CCJs and the comeback kid

So, here I am, celebrating a small but significant victory in my ongoing saga of recovery, court drama, and the occasional existential crisis.

That’s right, folks, I’ve managed to evict not one, but TWO, County Court Judgments (CCJs) from my credit report. They were squatting there like unwanted relatives at Christmas. Uninvited, noisy, and definitely not helping my finances.

The illness that wasn’t your average cold

Let’s rewind a bit. Picture this: I’m in the depths of my addiction. It’s like I signed up for the “Extreme Sport” version of life, where instead of bungee jumping or skydiving, I was plummeting into the dark abyss of substance abuse

During this lovely period, I missed a few pretty crucial letters about court cases, because, you know, who has time for paperwork when you’re busy wrestling with your inner chaos?

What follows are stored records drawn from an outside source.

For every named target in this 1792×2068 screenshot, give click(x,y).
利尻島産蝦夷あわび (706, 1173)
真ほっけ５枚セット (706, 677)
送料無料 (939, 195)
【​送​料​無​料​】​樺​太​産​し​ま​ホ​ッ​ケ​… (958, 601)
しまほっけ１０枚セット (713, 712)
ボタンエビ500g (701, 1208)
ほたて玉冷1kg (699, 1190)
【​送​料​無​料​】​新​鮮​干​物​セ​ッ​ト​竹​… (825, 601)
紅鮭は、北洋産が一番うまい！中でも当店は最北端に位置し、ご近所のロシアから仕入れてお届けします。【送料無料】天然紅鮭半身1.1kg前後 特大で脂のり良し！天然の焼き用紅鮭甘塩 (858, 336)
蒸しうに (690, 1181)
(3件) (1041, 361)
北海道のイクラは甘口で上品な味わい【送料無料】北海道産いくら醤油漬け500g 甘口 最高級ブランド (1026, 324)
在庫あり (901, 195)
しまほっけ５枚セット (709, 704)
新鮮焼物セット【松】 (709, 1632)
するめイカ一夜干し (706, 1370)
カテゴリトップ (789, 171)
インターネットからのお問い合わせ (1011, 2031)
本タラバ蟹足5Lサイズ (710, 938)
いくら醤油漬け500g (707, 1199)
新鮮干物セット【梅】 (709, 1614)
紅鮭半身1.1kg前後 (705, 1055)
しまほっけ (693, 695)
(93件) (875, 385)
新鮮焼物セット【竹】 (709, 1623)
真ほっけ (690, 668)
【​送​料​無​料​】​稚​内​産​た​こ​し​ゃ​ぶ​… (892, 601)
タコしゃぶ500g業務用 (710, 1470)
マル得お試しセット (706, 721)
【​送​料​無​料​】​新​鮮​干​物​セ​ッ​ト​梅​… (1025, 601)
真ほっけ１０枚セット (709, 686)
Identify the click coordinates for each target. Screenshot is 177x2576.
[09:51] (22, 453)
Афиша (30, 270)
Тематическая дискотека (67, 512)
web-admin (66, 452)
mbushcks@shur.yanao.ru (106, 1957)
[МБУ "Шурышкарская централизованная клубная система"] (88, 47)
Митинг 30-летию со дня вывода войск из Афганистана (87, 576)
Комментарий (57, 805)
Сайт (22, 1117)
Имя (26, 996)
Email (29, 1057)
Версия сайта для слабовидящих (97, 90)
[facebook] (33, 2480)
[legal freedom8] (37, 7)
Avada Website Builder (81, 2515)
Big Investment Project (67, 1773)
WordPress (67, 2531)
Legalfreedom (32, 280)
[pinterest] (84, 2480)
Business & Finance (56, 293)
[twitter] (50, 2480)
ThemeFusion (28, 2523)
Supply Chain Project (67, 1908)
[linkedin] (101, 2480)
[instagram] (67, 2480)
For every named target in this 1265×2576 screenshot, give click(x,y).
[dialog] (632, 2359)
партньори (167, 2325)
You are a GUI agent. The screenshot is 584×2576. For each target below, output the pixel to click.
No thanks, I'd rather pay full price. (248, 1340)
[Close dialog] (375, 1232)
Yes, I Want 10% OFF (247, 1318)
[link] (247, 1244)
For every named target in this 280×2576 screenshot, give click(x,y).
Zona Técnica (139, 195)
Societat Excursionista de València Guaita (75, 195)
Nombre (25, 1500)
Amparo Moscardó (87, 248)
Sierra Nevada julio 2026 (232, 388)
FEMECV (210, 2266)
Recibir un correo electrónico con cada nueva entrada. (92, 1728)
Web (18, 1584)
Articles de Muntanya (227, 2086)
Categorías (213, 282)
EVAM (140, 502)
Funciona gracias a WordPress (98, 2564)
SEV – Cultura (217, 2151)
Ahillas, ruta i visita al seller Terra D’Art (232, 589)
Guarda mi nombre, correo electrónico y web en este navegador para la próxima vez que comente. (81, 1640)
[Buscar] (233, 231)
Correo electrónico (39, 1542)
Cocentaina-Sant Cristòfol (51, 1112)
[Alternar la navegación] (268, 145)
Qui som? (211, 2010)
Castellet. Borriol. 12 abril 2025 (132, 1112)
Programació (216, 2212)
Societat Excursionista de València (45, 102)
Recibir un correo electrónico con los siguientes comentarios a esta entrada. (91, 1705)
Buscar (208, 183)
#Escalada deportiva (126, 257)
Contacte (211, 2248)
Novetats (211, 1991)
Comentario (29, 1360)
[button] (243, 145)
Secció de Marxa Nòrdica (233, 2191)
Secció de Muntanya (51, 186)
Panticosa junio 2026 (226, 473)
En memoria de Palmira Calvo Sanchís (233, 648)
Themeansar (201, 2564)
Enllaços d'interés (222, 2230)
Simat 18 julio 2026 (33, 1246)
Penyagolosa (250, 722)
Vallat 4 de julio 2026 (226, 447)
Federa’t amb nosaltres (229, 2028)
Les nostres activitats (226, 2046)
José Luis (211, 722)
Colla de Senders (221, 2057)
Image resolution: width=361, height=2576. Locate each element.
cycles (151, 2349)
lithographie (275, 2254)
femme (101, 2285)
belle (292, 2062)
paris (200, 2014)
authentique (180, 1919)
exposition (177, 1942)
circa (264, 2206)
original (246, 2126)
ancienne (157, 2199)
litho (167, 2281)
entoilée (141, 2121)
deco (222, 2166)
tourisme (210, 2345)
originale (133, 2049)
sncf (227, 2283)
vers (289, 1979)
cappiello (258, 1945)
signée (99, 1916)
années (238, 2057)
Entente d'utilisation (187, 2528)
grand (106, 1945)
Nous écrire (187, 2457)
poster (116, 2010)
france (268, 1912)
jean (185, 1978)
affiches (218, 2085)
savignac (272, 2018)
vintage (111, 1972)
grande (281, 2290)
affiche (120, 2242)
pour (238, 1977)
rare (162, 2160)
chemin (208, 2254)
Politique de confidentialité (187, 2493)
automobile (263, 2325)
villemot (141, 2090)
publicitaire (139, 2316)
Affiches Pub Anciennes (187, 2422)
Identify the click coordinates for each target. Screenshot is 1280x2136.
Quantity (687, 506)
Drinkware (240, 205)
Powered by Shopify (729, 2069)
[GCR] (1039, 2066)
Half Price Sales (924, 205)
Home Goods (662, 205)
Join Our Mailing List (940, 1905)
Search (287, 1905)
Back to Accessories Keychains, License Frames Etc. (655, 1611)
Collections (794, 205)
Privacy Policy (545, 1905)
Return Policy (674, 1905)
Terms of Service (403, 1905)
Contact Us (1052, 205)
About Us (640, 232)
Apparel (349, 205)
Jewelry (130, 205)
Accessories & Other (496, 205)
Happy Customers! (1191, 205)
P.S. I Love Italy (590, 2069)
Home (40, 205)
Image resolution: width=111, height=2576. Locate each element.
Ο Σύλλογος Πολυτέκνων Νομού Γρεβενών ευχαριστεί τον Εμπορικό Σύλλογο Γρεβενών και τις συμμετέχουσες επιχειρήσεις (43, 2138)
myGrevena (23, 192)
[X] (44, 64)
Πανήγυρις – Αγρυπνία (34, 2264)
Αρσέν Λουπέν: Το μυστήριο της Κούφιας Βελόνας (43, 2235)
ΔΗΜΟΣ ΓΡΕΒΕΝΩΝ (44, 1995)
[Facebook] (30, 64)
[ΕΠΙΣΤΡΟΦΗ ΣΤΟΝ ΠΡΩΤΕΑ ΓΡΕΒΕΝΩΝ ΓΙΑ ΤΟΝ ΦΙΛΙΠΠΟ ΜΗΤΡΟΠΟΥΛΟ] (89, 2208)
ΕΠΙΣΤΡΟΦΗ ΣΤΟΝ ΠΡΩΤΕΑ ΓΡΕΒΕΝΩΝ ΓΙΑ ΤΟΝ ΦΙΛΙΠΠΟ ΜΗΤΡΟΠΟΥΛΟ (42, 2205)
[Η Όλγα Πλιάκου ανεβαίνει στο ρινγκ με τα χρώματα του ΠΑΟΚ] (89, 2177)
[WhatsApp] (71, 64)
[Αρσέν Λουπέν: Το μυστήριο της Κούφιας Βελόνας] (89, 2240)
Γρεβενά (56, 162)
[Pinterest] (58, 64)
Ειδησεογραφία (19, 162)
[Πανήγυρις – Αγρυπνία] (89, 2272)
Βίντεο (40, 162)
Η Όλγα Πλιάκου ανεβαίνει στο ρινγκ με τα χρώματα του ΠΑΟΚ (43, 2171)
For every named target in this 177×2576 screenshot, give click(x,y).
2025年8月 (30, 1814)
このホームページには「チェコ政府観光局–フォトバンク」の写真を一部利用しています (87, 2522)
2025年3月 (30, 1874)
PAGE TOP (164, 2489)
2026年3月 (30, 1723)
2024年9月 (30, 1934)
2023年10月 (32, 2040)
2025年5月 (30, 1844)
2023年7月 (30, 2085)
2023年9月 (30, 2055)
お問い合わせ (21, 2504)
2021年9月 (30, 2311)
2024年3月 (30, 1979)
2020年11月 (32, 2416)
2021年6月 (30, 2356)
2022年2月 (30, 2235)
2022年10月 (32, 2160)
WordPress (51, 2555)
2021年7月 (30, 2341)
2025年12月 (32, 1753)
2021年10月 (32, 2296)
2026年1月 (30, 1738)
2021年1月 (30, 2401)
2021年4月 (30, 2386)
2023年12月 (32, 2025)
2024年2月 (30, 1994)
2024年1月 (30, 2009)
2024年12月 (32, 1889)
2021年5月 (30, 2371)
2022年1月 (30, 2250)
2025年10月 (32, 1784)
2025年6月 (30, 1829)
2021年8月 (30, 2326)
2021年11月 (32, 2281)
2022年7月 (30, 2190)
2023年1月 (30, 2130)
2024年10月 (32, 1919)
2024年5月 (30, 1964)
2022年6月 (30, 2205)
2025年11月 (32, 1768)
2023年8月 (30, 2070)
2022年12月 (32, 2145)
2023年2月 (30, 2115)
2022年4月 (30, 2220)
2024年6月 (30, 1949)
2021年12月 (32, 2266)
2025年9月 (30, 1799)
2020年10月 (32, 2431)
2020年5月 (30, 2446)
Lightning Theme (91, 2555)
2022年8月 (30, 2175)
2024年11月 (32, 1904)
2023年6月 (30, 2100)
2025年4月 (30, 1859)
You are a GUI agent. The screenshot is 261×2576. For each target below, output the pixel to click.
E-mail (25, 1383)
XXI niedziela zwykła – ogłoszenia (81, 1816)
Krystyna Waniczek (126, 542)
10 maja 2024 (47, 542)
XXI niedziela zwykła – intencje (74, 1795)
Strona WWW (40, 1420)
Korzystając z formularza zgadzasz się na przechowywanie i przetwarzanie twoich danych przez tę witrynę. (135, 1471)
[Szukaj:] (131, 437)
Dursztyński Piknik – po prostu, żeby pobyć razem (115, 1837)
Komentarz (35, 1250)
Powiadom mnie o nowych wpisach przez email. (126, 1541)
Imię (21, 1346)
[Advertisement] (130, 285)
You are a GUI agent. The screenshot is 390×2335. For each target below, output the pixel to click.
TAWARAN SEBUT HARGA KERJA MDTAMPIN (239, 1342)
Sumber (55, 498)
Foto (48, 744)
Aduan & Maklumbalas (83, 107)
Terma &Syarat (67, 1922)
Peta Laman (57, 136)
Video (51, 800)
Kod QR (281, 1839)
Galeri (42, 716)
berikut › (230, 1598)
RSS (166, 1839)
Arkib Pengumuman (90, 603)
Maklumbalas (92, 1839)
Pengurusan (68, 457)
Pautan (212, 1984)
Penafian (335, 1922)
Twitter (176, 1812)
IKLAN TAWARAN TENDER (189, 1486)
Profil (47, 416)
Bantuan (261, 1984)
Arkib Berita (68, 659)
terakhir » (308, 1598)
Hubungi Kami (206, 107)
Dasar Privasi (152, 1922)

I ended up with not one but two CCJs for court cases I didn’t even know existed. It’s like getting hit by a bus while blindfolded. But hey, who needs a functional life when you can have a thriving addiction and surprise court dates?

The N244 Forms

Armed with nothing but my wits and an endless supply of regret, I decided to fight back against the CCJs with the noble N244 forms, the magical paperwork that promised to set everything right.

Spoiler alert: it didn’t. I filled these bad boys out five times. That’s right, five! At this point, I could have opened a N244 form factory, cranking out applications like an assembly line

Every time I sent one in, I felt like a contestant on a game show where the prize was the ability to not be financially ruined. I’d sit there for months, waiting for a response, only to be met with the deafening silence of the universe, punctuated by my emails bouncing back like rubber balls

The Phone Calls

Ah, the phone calls. If you’ve ever tried to contact a court, you know it’s to trying to summon a genie from a bottle. Hours spent on hold, listening shit elevator music, and just when you think you’re about to speak to someone, bam. You’re disconnected. It felt like the universe was playing a cruel joke on me, testing my sanity while I was already balancing on the edge of a tightrope.

And then I learned I had ADHD. Fantastic! It was like discovering I’d been playing Monopoly but using the rules from Uno. Suddenly, everything made sense, the disorganization, the missed appointments, the CCJs. I was like a cat chasing laser pointers, lots of effort, zero focus, and occasionally crashing into walls.

A Toast to Resilience

But here’s where the story takes a turn for the better people. After what felt like a lifetime of battling paperwork and court systems, I finally got the glorious news: both CCJs are coming off my record! Cue the confetti and trumpets! It felt like winning the lottery but without the money or the annoying mates trying to borrow some.

This victory wasn’t just about cleaning up my credit report, it was a testament to my resilience. It showed me that no matter how many times life tries to knock you down, you can always get back up (preferably with a dark sense of humor and a knack for sarcasm)

Why You Should Fight for Your Rights (and Laugh While Doing It)

So to anyone out there fighting your own battles, whether they’re with CCJs, addiction, or just the ridiculousness of life: Fight like your fucking credit score depends on it, because it probably does. Don’t let the system beat you down. If I can go from drowning in paperwork to waving goodbye to my CCJs, so can you

And remember, it’s okay to laugh through the chaos. Dark humor is a fantastic coping mechanism, you’ll not only survive but thrive. Life’s an absolute mess, and if you’re not laughing at it, you’re doing it wrong.

Cheers to fighting the good fight and reclaiming your narrative. Now I can finally stop getting rejected by landlords for apartments. whey!